Looking behind the comic genius of Bob
Bob Monkhouse was regarded as a man with a ‘Teflon’ showbiz veneer, and at the height of his fame he divided the viewing public.
Among many accolades that were bestowed upon him,he was simultaneously voted Most Loved and Most Hated Entertainer in a 1978 television poll.
In The Man Called Monkhouse, Alex Lowe (Barry From Watford, BBC Radio 4) writes and Bob Golding (Olivier Award winning - Morecambe) directs Simon Cartwright in the part he was born to play.
The Man Called Monkhouse is an affectionate, funny and moving exploration of the life and personality of one of this country’s best loved and possibly most misunderstood comedians.
The play comes to The Court Theatre in Pendley near Tring at 8pm on Friday (September 18).
As a young journalist I met Bob Monkhouse in the beautiful old house near Leighton Buzzard in Bedfordshire. where he lived with his second wife Jackie.
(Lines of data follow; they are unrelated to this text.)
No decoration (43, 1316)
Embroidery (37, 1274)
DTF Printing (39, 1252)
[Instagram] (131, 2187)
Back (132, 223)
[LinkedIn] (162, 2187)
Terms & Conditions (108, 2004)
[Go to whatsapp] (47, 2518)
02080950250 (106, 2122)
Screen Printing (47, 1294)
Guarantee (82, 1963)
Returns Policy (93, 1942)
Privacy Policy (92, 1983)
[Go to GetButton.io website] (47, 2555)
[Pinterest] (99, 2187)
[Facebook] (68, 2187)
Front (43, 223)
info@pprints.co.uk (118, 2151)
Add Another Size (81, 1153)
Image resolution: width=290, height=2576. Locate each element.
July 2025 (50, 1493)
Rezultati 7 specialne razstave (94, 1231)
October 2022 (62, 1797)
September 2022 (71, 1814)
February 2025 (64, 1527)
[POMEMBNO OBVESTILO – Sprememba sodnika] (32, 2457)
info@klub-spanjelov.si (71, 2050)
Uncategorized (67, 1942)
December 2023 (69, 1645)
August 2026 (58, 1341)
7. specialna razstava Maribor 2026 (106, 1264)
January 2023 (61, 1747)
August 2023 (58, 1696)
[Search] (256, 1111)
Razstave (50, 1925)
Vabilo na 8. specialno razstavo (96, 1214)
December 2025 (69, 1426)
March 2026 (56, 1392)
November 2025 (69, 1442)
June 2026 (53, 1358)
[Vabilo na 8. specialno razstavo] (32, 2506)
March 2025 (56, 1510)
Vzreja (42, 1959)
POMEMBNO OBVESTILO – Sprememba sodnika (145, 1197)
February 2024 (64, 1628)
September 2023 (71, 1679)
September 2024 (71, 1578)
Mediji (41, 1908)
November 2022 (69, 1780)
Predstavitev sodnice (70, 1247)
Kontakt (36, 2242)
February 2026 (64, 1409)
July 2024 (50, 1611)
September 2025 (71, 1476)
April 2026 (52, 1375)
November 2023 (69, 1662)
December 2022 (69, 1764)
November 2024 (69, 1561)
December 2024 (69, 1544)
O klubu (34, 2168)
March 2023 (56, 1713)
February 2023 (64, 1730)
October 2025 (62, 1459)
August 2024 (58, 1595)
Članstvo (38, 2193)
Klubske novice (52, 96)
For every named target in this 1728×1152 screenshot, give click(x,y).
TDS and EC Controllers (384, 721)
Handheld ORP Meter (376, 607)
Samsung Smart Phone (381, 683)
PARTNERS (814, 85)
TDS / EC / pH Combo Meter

He was charm personified and made me feel very much at home, chatting in his spacious sitting room where the sofas were soft and squishy and the walls were lined with huge framed paintings, drawings and pictures.
The Man Called Monkhouse is set in July 1995 when, alone in his cramped study, among thousands of showbusiness artefacts, film stock and memories, the comic legend realises his treasured joke books have been stolen.
This is something of a disaster in the world of the obsessive performer and joke smith.As the reality of the situation sinks in, he is forced into an uneasy introspection.
The Man Called Monkhouse traces his life hrough a difficult childhood, via the vertiginous heights of television superstardom, the dent in his status during the ‘new wave’ comedy of the late 80s, and finishes with a re-born Monkhouse, back on television and finally feted as the comic genius he undobutedly was.
Simon Cartwright, who plays the role of the comic, actually performed with Monkhouse on Opportunity Knocks and was a contributor to The Monkhouse Amuseum for Radio 4 Xtra. Monkhouse has been a large part of his life and he formed a friendship with him, and over the years Monkhouse followed Cartwright’s career with great interest, once proclaiming, ‘You do me better than I do.’